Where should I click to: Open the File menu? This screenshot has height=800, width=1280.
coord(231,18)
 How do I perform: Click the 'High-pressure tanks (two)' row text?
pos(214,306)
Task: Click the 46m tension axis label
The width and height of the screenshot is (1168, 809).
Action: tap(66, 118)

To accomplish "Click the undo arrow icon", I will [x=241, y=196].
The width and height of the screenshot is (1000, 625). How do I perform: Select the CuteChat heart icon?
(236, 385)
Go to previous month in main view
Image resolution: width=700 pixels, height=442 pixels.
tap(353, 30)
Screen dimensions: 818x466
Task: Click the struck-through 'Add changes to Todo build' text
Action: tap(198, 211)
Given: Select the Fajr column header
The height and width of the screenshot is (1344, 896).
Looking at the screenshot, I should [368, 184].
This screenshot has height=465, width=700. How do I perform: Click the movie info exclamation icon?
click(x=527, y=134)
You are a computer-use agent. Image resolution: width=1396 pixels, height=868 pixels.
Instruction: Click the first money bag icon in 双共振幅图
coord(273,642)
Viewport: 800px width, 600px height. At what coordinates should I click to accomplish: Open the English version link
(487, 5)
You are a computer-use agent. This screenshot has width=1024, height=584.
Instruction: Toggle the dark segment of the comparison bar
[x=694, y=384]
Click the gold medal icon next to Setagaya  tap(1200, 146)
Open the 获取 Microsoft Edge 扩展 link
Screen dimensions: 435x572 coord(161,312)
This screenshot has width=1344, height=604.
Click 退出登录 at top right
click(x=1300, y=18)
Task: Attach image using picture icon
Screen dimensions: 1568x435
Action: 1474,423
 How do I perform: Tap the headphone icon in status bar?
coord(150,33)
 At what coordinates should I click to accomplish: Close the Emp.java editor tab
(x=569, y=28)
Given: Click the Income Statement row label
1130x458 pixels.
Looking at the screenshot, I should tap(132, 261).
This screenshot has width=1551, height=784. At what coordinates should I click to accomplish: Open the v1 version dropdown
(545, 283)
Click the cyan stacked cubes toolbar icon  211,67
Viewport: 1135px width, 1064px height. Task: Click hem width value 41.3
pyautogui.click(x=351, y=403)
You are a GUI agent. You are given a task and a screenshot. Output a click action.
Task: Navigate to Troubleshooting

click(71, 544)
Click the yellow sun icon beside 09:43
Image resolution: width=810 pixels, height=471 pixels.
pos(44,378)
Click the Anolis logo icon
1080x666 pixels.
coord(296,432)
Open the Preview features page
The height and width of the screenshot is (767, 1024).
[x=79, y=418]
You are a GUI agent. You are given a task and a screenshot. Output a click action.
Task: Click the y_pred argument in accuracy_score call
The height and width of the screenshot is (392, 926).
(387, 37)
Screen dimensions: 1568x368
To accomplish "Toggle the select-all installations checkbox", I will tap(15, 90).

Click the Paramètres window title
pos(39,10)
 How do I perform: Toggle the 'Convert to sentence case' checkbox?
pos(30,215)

_ _ _ _

Write out every entry word for word.

Where should I click to: Open the File menu? This screenshot has height=800, width=1280.
coord(231,18)
 How do I perform: Click the 'High-pressure tanks (two)' row text?
pos(214,306)
Task: Click the 46m tension axis label
The width and height of the screenshot is (1168, 809).
Action: tap(66, 118)

To accomplish "Click the undo arrow icon", I will [x=241, y=196].
The width and height of the screenshot is (1000, 625). How do I perform: Select the CuteChat heart icon?
(236, 385)
Go to previous month in main view
Image resolution: width=700 pixels, height=442 pixels.
tap(353, 30)
Screen dimensions: 818x466
Task: Click the struck-through 'Add changes to Todo build' text
Action: tap(198, 211)
Given: Select the Fajr column header
The height and width of the screenshot is (1344, 896).
Looking at the screenshot, I should [368, 184].
This screenshot has height=465, width=700. How do I perform: Click the movie info exclamation icon?
click(x=527, y=134)
You are a computer-use agent. Image resolution: width=1396 pixels, height=868 pixels.
Instruction: Click the first money bag icon in 双共振幅图
coord(273,642)
Viewport: 800px width, 600px height. At what coordinates should I click to accomplish: Open the English version link
(487, 5)
You are a computer-use agent. This screenshot has width=1024, height=584.
Instruction: Toggle the dark segment of the comparison bar
[x=694, y=384]
Click the gold medal icon next to Setagaya  tap(1200, 146)
Open the 获取 Microsoft Edge 扩展 link
Screen dimensions: 435x572 coord(161,312)
This screenshot has width=1344, height=604.
Click 退出登录 at top right
click(x=1300, y=18)
Task: Attach image using picture icon
Screen dimensions: 1568x435
Action: 1474,423
 How do I perform: Tap the headphone icon in status bar?
coord(150,33)
 At what coordinates should I click to accomplish: Close the Emp.java editor tab
(x=569, y=28)
Given: Click the Income Statement row label
1130x458 pixels.
Looking at the screenshot, I should tap(132, 261).
This screenshot has width=1551, height=784. At what coordinates should I click to accomplish: Open the v1 version dropdown
(545, 283)
Click the cyan stacked cubes toolbar icon  211,67
Viewport: 1135px width, 1064px height. Task: Click hem width value 41.3
pyautogui.click(x=351, y=403)
You are a GUI agent. You are given a task and a screenshot. Output a click action.
Task: Navigate to Troubleshooting

click(71, 544)
Click the yellow sun icon beside 09:43
Image resolution: width=810 pixels, height=471 pixels.
pos(44,378)
Click the Anolis logo icon
1080x666 pixels.
coord(296,432)
Open the Preview features page
The height and width of the screenshot is (767, 1024).
[x=79, y=418]
You are a GUI agent. You are given a task and a screenshot. Output a click action.
Task: Click the y_pred argument in accuracy_score call
The height and width of the screenshot is (392, 926).
(387, 37)
Screen dimensions: 1568x368
To accomplish "Toggle the select-all installations checkbox", I will tap(15, 90).

Click the Paramètres window title
pos(39,10)
 How do I perform: Toggle the 'Convert to sentence case' checkbox?
pos(30,215)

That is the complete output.